How we confuse symbols and things is a fairly long essay on exactly what it sounds like. The high concept is that mankind tends to develop symbols to represent ideas, then invests those symbols with far more constancy and importance than they deserve. While I don't agree with everything the author has to say, I think it's a very cogent analysis, and worthwhile reading simply to help perceive the unwarranted assumptions that underlie modern life.

CobolScript is, frighteningly, not a joke as far as I can tell. "Anyone who already knows COBOL can easily use CobolScript to build server-side scripts with virtually no learning curve." You know that you're a veteran of the computer industry if you find this whole concept truly disturbing. I get a frission of fear just looking at the code samples.

Wotsit -- The Programmer's File Format Collection is one of those sites that is stunningly obvious and necessary once you find it. It's exactly what the title implies: simply an entire site of file (and protocol) formats, of everything they can get their hands on. (It appears to have about 900 documents so far.) I can't count the number of hours this site probably would have saved me over the years.
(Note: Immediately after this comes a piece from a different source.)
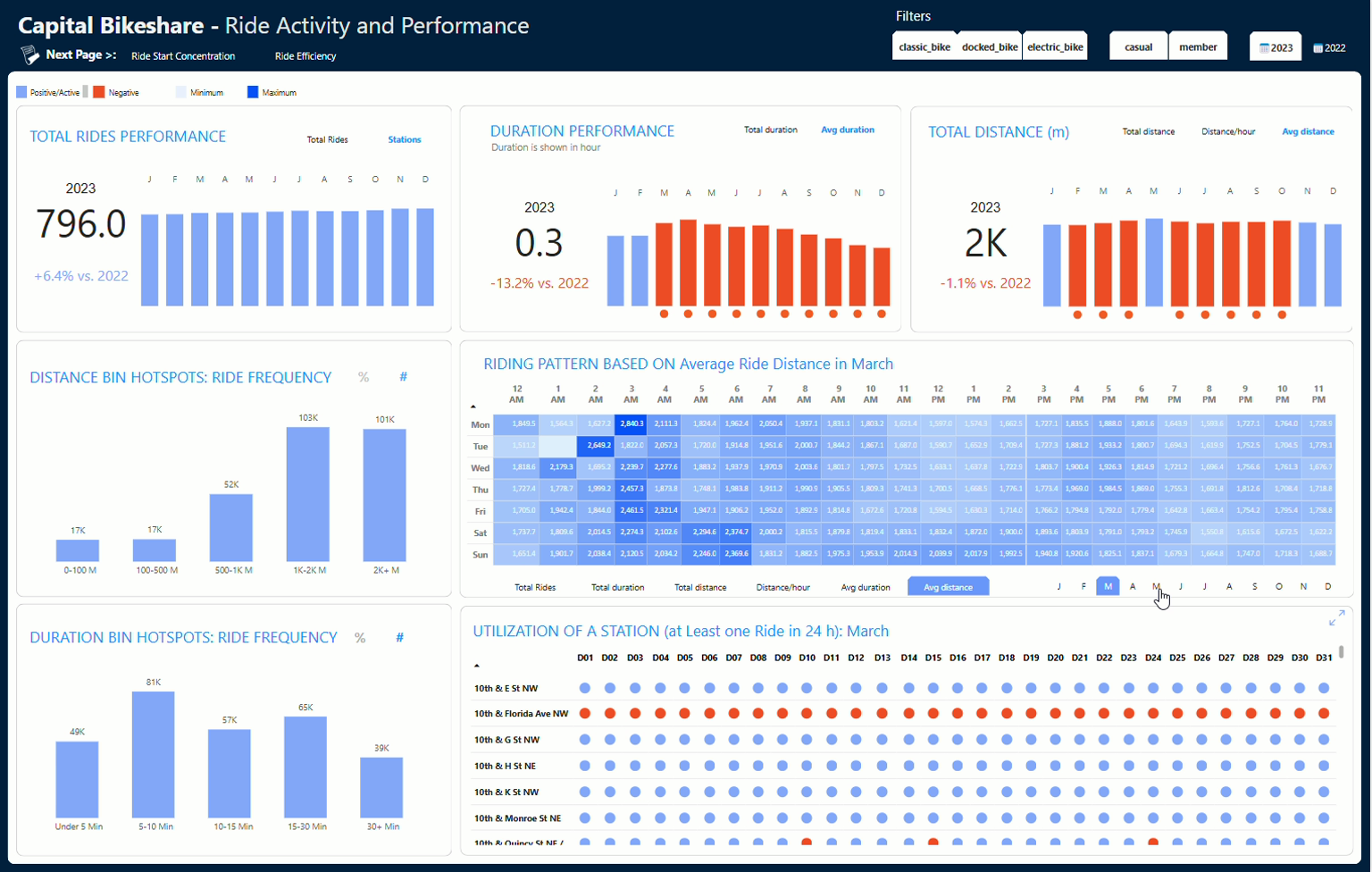Select the 2022 calendar year filter
The width and height of the screenshot is (1372, 872).
pos(1329,48)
This goes into my key technical-reference bookmarks...

(no subject)

Date: 2004-08-19 02:01 pm (UTC)
From: [identity profile] metahacker.livejournal.com
how we confuse symbols and things

Somehow this reminds me of the mapper/packer distinction from The Programmers' Stone. Packers, then, would be the ones who can't "get" ideas and so collect facts.

If I hear it a third way I might end up believing it... :)

"I am the very model..."

Date: 2004-08-19 02:52 pm (UTC)
siderea: (Default)
From: [personal profile] siderea
I wouldn't jump to that conclusion (I wrote a critique of the tPS, btw.) Both as I understand what tPS to be saying, and the phenomenon which they were observing (i.e. the elephant which they were groping), confusing the sign for the signified is a classic sin of what they refer to as "Mappers".

After all, there is a reason militar men originated the expression "The Map is not the Terrain".

(no subject)

Date: 2004-08-19 04:04 pm (UTC)
From: [personal profile] cheshyre
How we confuse symbols and things
Did you ever read Scott McCloud's Adventures of Abraham Lincoln? I thought it was a very well-done comic on just that aspect -- the habit and danger of favoring the symbols (flag, etc) over the truths and ideals they were supposed to represent

(no subject)

Date: 2004-08-20 07:08 am (UTC)
From: [identity profile] antoniseb.livejournal.com
I read the symbols ad things stuff, and it seemed like a rehash of old ideas for me and Graziano. Nice expression though.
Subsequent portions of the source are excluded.